String Internal Representation

Kairo’s string type is a 32-byte value type using UTF-8 encoding internally with small string optimization (SSO). Strings up to 23 bytes are stored inline without a heap allocation. Longer strings are heap-allocated.

  • Codepoint indexing: s[i] returns a char (4-byte Unicode scalar value) at codepoint position i. This is O(1) amortized; the implementation uses a sparse breadcrumb cache to locate the nearest codepoint boundary and decodes from there.
  • Byte indexing: s.bytes[i] returns a raw byte at byte offset i. This is O(1) always but returns raw UTF-8 bytes, not characters.
  • Iteration: for ch in s yields char values (decoded codepoints) sequentially.

See Primitives for the full string API.

Identifiers

Kairo identifiers may contain any Unicode scalar value that has the ID_Start or ID_Continue property (Unicode UAX #31), plus emoji and other non-letter code points that UAX #31 excludes. This is an intentional extension beyond the standard identifier grammar. Concretely:

  • Letters and digits from any script: Latin, Arabic, Chinese, Cyrillic, Devanagari, etc. all valid.
  • Emoji: valid.
  • Combining marks: valid as continuation characters.
  • Whitespace, control characters: never valid in identifiers.

Two identifiers are equal if and only if their sequences of scalar values are equal. Kairo does not perform Unicode normalization on identifiers. This matches the behavior of most modern languages. If you want normalization, normalize your source before feeding it to the compiler.

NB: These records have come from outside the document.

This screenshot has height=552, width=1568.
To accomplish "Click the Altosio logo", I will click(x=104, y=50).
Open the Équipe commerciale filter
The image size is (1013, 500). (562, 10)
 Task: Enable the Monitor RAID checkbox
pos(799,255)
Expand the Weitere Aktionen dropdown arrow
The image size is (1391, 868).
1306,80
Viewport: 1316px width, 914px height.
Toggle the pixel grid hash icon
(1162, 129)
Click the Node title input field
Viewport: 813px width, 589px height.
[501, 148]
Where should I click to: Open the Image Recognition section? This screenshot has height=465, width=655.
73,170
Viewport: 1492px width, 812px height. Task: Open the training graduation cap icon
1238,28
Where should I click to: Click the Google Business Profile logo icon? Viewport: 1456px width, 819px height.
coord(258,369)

String Indexing and Grapheme Clusters

Indexing a string by integer (s[i]) returns the codepoint at position i, not a grapheme cluster. For most text this is the same thing, but for combining sequences and emoji with modifiers it is not:

  • "hello": s[1] returns 'e'. Five codepoints, five elements.
  • A string with a combining sequence (e.g., e + combining acute): the base character and the combining mark are separate codepoints and separate indices.
  • Emoji with ZWJ sequences (e.g., family emoji): multiple codepoints, multiple elements. len() returns the codepoint count, not the visual glyph count.

string.graphemes() returns an iterator of grapheme clusters per UAX #29 for code that needs to operate on user-visible characters.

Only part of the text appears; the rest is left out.